Bush Commits Big Funding To Mars; Scoffs At Earth As 'Lost Cause'
Amidst criticism that the proposed $12 billion to be spent on the U.S. space program over the next five years could be better spent elsewhere -- or, at the very least, not spent in the midst of such a large national debt -- President Bush held a press conference today defending his proposal, citing the importance of exploring other worlds now that the planet Earth, in part due to his actions, is "doomed".
"It is very important not just to our nation, but to the entire planet, that I spend this money on NASA rather than programs for our poor and seniors and children and disadvantaged," Bush explained. "As a species, our hope lies on the new soil of Mars, not here on the crusty old Earth."
Spending money on programs of social betterment would be akin to paying money to try and close fault lines in the Earth itself, Bush said -- which is incidentally something he once tried to do.
"I long believed those fault lines to be a major source of problems for our planet," he said wistfully. "Cracks in something as big as Earth can't be a good thing, I thought. And I still do think that. But after I ran my oil businesses into the ground spending the revenues on trying to close giant cracks in the Earth, I realized something: every now and then, there is something that money just can't fix. Like our planet, for instance."
Due to factors like immense strife towards the U.S. by many nations (some of which with nuclear capabilities), countries such as Pakistan and India engaged in serious war, millions of people going hungry every day, population overcrowding, Michael Jackson continuing to be lauded despite being accused of molesting children, and more, Bush said spending money to improve life on Earth would be an equally fruitless venture.
"Let's face it, my fellow Americans: we messed up this planet pretty bad," he said. "Hell, the whole damn thing will probably explode in a few years anyway, thanks to things like the U.S. opting out of the Kyoto protocol or my Clear Skies Initiative. It's doomed, and I for one don't like being on things that are doomed."
Thus, the future for humanity lies on Mars, which Bush hopes to establish human colonies on via the moon.
"Once we begin colonizing Mars, we'll be able to start life anew, eliminating mistakes of the past such as making cocaine illegal, and the invention of the Democratic party," he said.
Eventually, "friendly Martian aliens" would emerge from deep within the planet's core to further assist mankind, said Bush, assuring a utopia of sorts.
"My top scientists have assured me that life may have once existed on Mars, which probably means that super-intelligent beings still live within the planet's cheese-core," the President said. "Once they detect our presence, they'll come out and share their secrets of technology with us."

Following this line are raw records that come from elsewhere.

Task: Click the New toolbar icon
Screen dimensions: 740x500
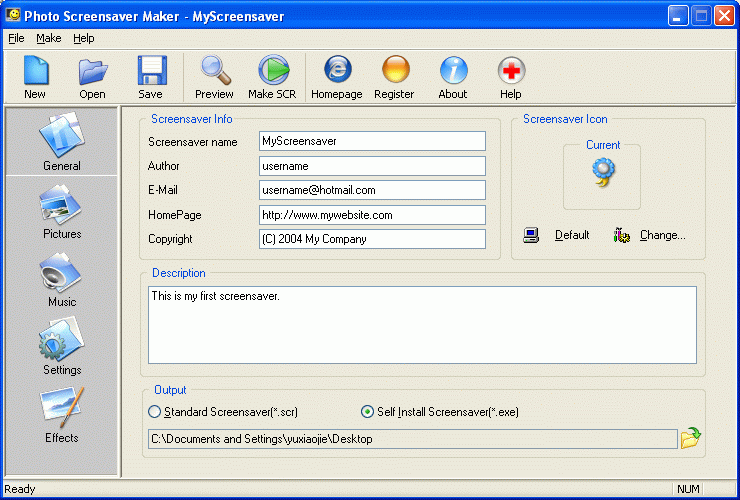Action: (x=35, y=76)
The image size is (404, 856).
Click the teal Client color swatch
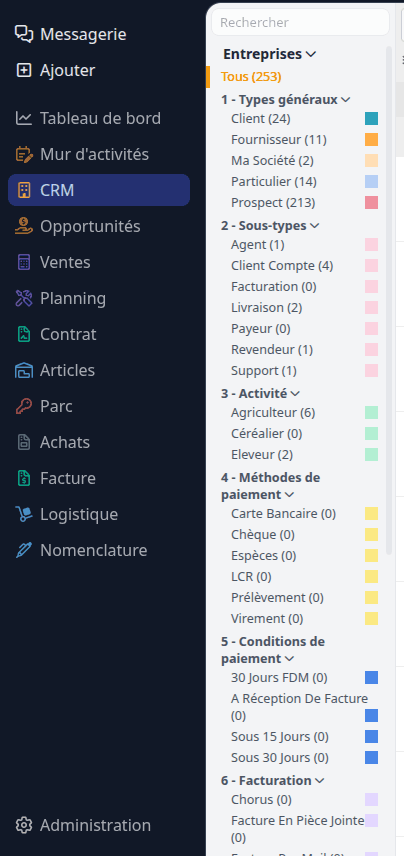coord(372,119)
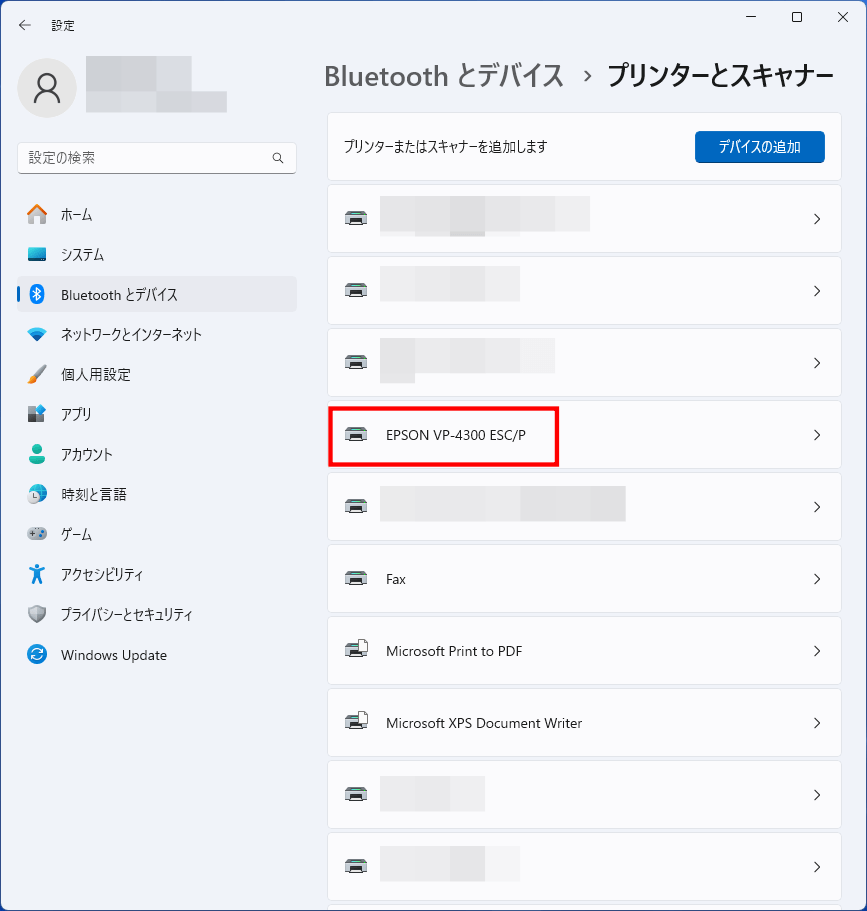
Task: Expand Microsoft Print to PDF chevron
Action: pos(817,651)
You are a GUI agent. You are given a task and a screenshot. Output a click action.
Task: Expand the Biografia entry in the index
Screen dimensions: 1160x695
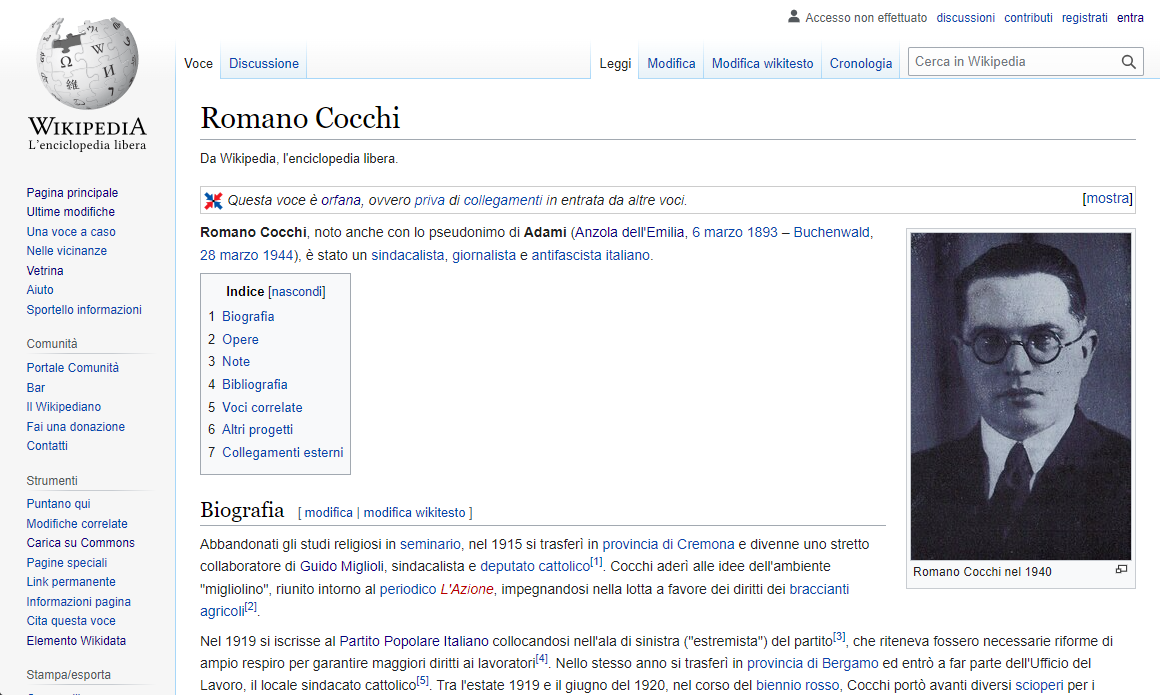tap(247, 316)
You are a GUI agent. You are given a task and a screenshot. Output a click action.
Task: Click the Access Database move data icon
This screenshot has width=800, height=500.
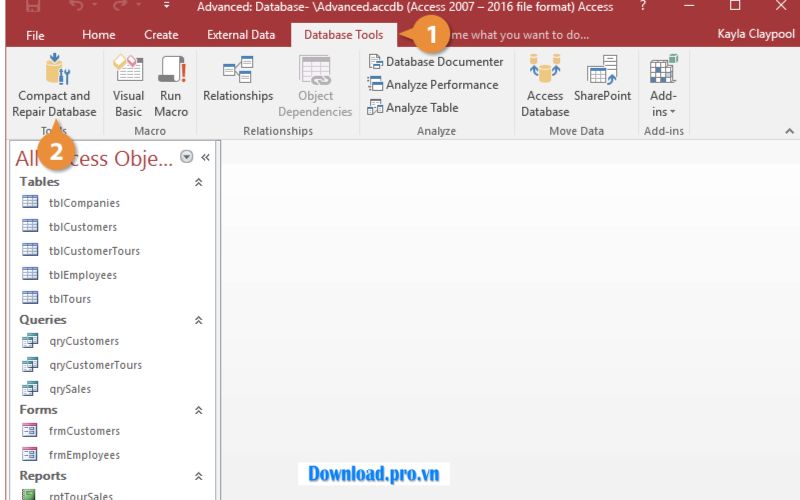pyautogui.click(x=545, y=86)
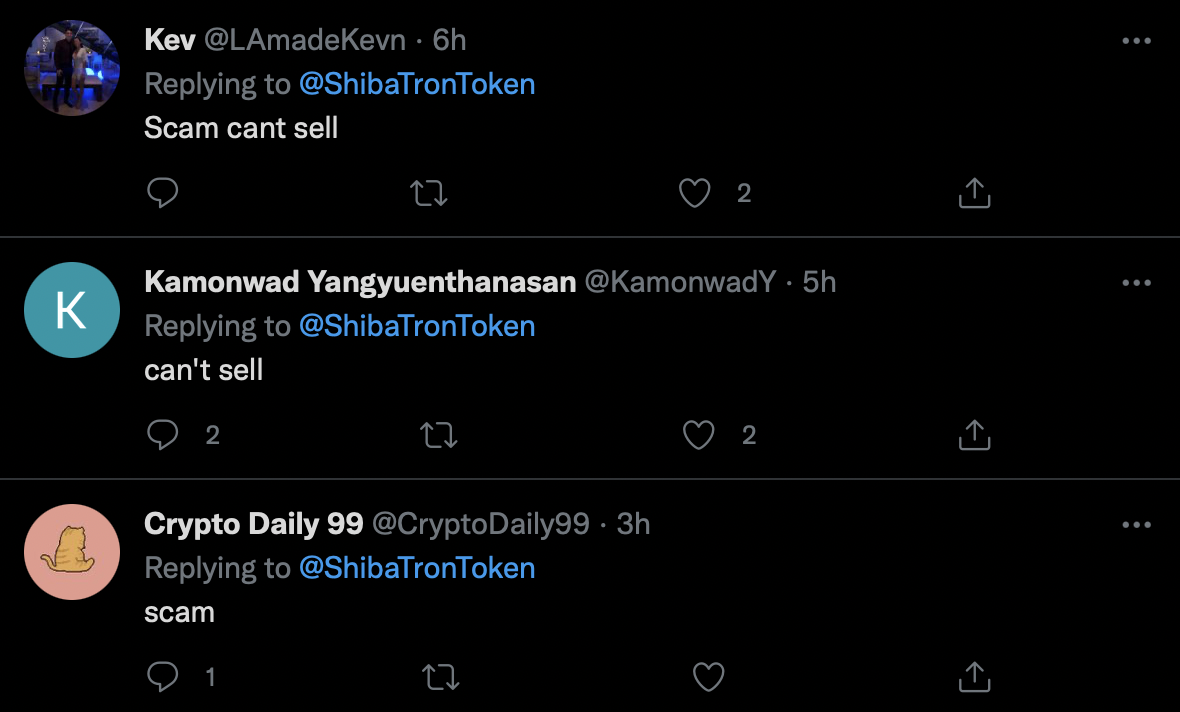Share Crypto Daily 99's tweet
This screenshot has height=712, width=1180.
(x=974, y=678)
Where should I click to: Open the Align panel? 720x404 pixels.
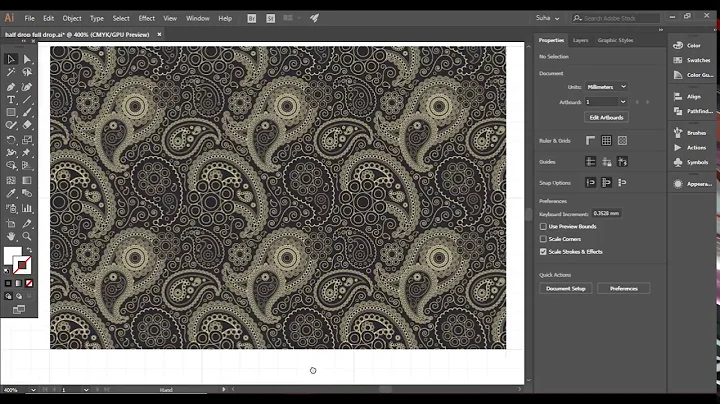693,96
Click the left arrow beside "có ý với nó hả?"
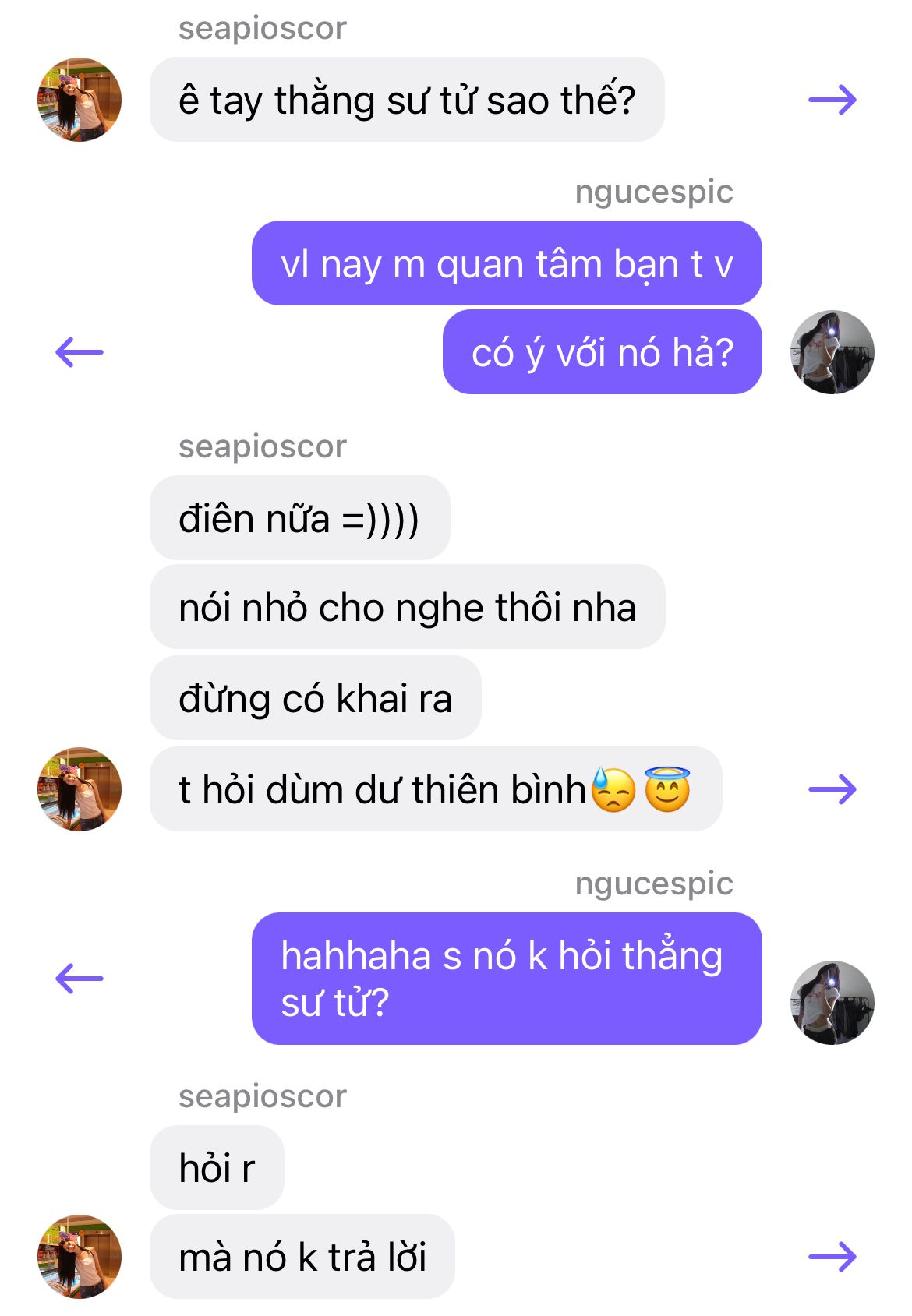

However, some passionate fans of Earth are already voicing their discontent with Bush's condemning of their planet.
"Earth is the best! These colors don't run, baby!" shouted one man, pointing to his shirt, which was green and blue.
"Mars? Don't you mean FREEDOM PLANET?" asked one woman angrily. "By which I don't mean that it's a planet of freedom, but that I'm trying to call it a derogatory name!"
Other Americans say the prospect of living with aliens frightens and confuses them.
"I've seen that movie 'Mars Attacks'," said one man uneasily. "That was based on a true story, right?"
"Aliens are faggots," said another man matter-of-factly. "I don't want some faggot alien fucking hitting on me. Jesus Christ."
But for others, moving to Mars is fine by them.
"As long as it's not filled with damn, dirty apes," one woman told us.